Diagram of KELT-4Ab and its three suns

Diagram displays KELT-4A, the star that hot jupiter orbits, and KELT-4B,C, the two other stars. Photo credit: Justin R. Crepp/University of Notre Dame

KELT-4Ab is about one and a half times the size of Jupiter, and it orbits the system’s primary star every three days. But the other two stars orbit each other once every 30 years while simultaneously orbiting the main star — and the planet — once every 4,000 years.

“We are trying to learn how planets get to their final resting places in orbits around stars,” Crepp said. “This discovery has implications for our understanding of planet formation and evolution.”

Until the mid-1990s, scientists believed that gas giants like Jupiter could only be found far from the stars they orbit, just like Jupiter in our solar system. However, when the first hot-Jupiter was discovered in 1995, those assumptions went right out the window. Since then, Crepp and other astronomers have been looking for these hot-Jupiters to determine how they got there.

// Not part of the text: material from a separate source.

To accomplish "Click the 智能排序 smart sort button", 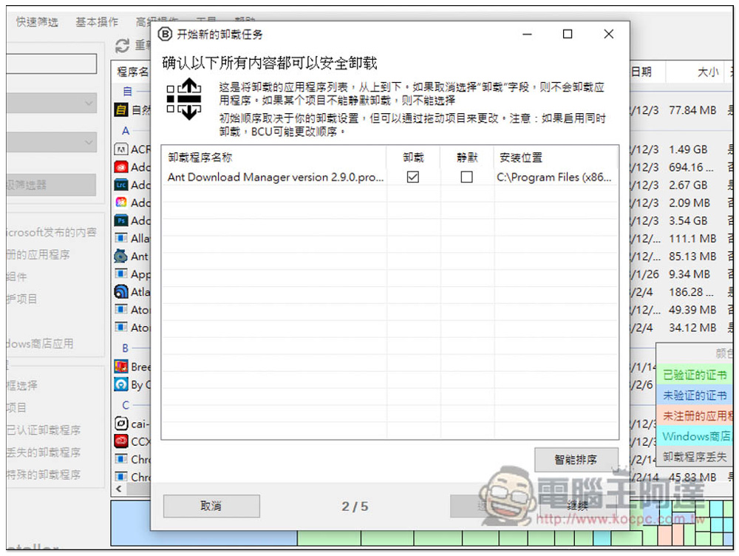I will click(x=576, y=460).
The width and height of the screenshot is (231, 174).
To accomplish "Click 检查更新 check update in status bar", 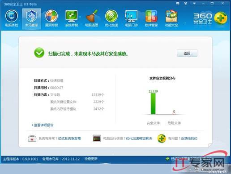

“We still think they formed far from their star, but then somehow migrated close to their stars. We also don't know how they stop migrating,” Crepp explained. “It is possible that companion stars drive the dynamics of planets such as to move the planets closer to the star.”

Now that Crepp has found another gas giant so close to its star and in a triple star system, he can start comparing it to what they are seeing in other solar systems. Crepp concluded, “When you first find these, you're hunting and gathering. Once you have enough objects, we can start looking for patterns.”

The study was published in The Astronomical Journal.